YOUR OBJECTIVE =
Reproduce the records below in full and exactly, without their images.
┄┄┄┄┄┄┄┄┄┄
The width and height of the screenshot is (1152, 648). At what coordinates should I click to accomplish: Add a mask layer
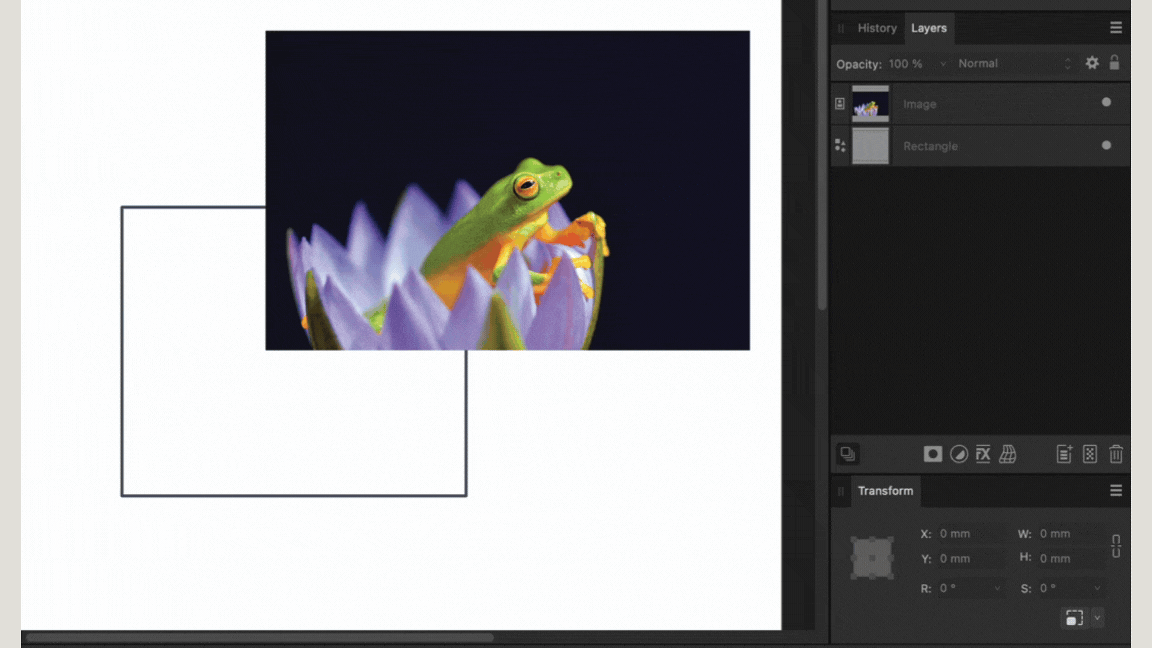point(932,453)
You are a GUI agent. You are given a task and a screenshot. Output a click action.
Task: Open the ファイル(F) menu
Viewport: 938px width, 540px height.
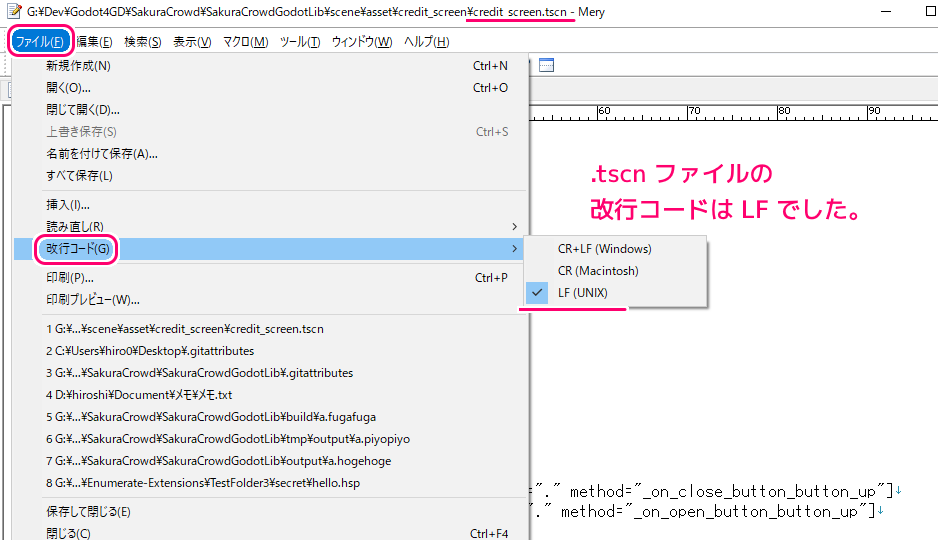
┄┄┄┄┄┄┄┄┄┄
RESPONSE AREA =
The width and height of the screenshot is (1152, 648). At what coordinates should I click to accomplish: Add a mask layer
point(932,453)
You are a GUI agent. You are given a task and a screenshot. Output a click action.
Task: Open the ファイル(F) menu
Viewport: 938px width, 540px height.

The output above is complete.